Vietnam: Emerging a strong world trade centre in a tariff-hit global economy

Nothing is isolated in world economy today. The US government, in its attempt to punish China for unfair trade practices and reduce its USD 3.75 billion trade deficit, is forcing some of its strongest allies to run for protection. A prominent partner, Vietnam exported around 35 per cent of its goods to China and the United States last year. However, the US-China trade war led to a sharp devaluation of the Vietnamese currency causing a steep decline in its stock markets. Rumors spread about an influx of cheap Chinese consumer goods and the threat of American protectionism spreading in ways that would affect Vietnam’s vital exports. Nearly USD 5 billion of Vietnamese exports, that are a part of China’s value-added supply chain, may feel the impact of being exposed to punitive American tariffs.

Business shifting out of China to avoid tariff

The trade war has also led many foreign companies to shift their production to Southeast Asia. Around 72 Japanese businessmen are planning to expand their investment out of China to shun the risks caused by rising production costs and US-China trade war which is making it difficult for Japanese firms to exports their products to the US from China.

Also, wages in Vietnam are barely a third of those in China, making it easier for brands like Adidas to manufacture twice as many shoes as it does in China.

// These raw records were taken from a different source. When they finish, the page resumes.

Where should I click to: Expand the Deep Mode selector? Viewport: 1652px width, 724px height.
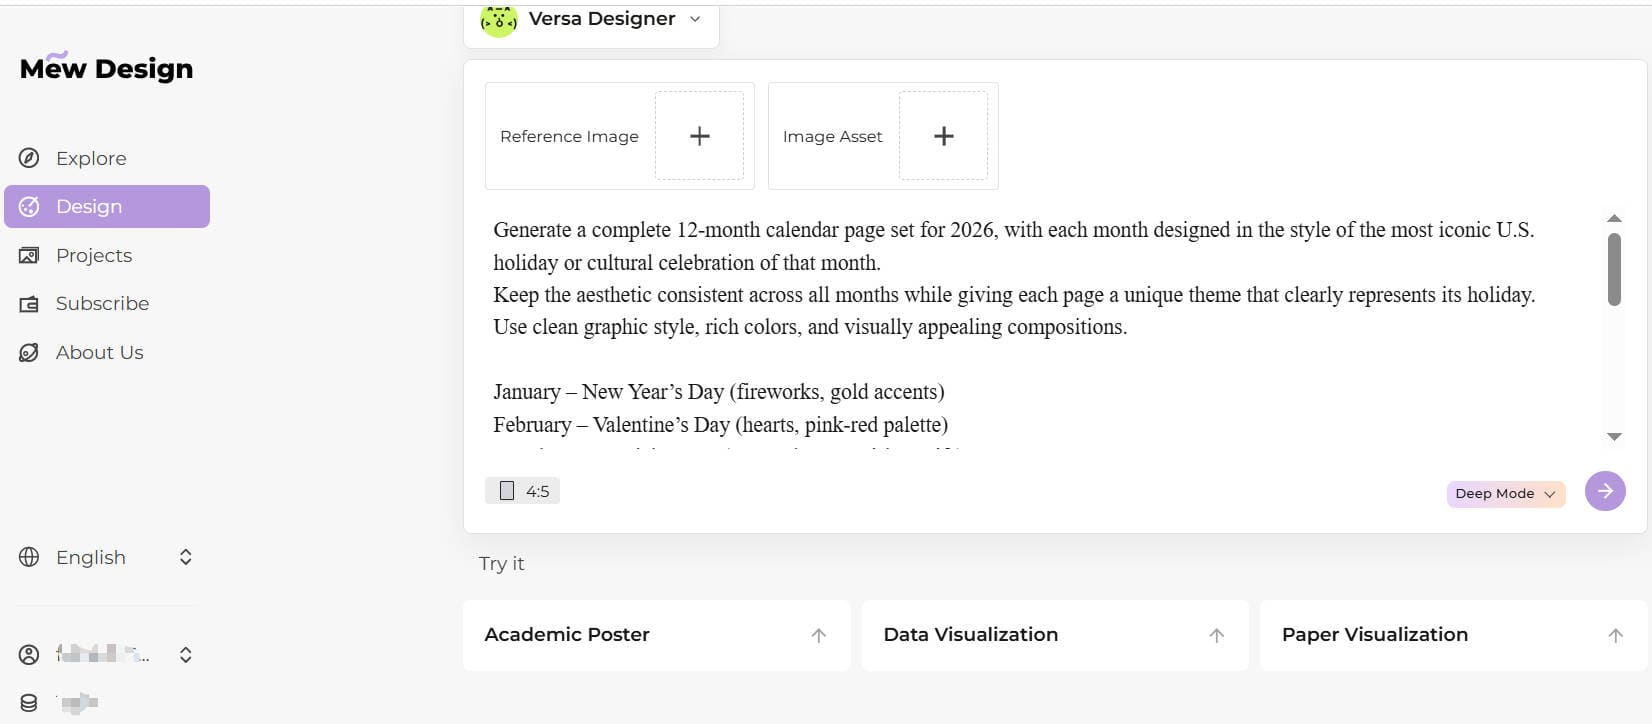point(1505,494)
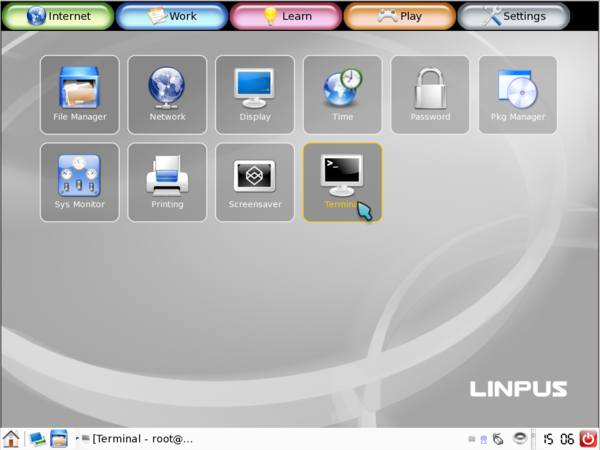Launch the Screensaver settings
Screen dimensions: 600x450
coord(255,182)
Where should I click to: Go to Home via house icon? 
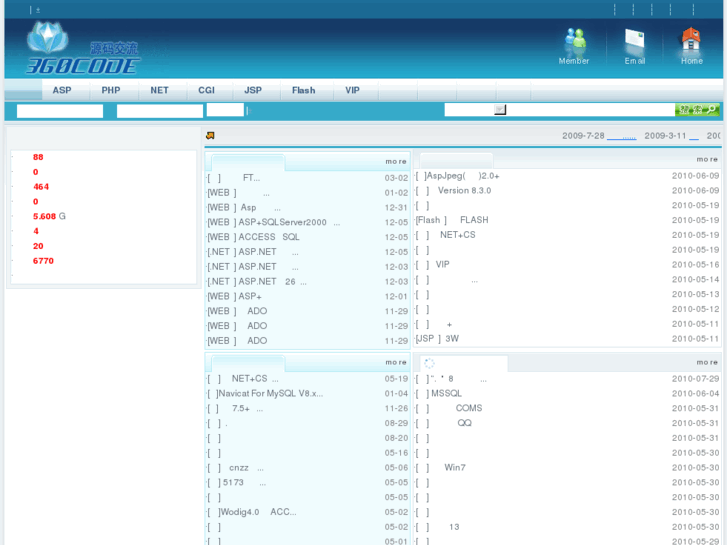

The race is to secure excess manufacturing capacity all around the region — in Thailand, Indonesia and elsewhere, is heating up.

Effect of tariffs on supply chain

China exports complex products to the United States. These are assembled in China from a staggering array of foreign components and raw materials. For instance, a laptop made in China, may have a South Korean screen, a Japanese hard drive and a memory chip from Taiwan. A tariff hurts every part of this international supply chain.

To offset the conflict’s negative impact, Beijing has slashed tariffs for Asian countries. This appeal, however, may not stop the flow of manufacturers out of China to Southeast Asia. The American shoe-and-accessory maker Steve Madden, for example, is shifting its handbag production from China to Cambodia. New tariffs are being planned for another $200 billion worth of Chinese imports, with 6031 products on its target list.

Vietnam to benefit from trade war

Chinese companies may shift more operations southward using ‘’tariff-jumping” tactics to get their goods to the United States. The Vietnamese, at least, are vigilant against Chinese intrusions. In fact, the country might benefit from China’s conflict with the United States, Vietnam’s strongest allies. The Vietnamese government is projecting negligible decline in growth over the next five years. In July, Standard Chartered raised its growth forecasts for Vietnam to 7 per cent this year, based on the influx of foreign direct investment. In addition, the country may also pull in American buyers eager to diversify their imports from outside China.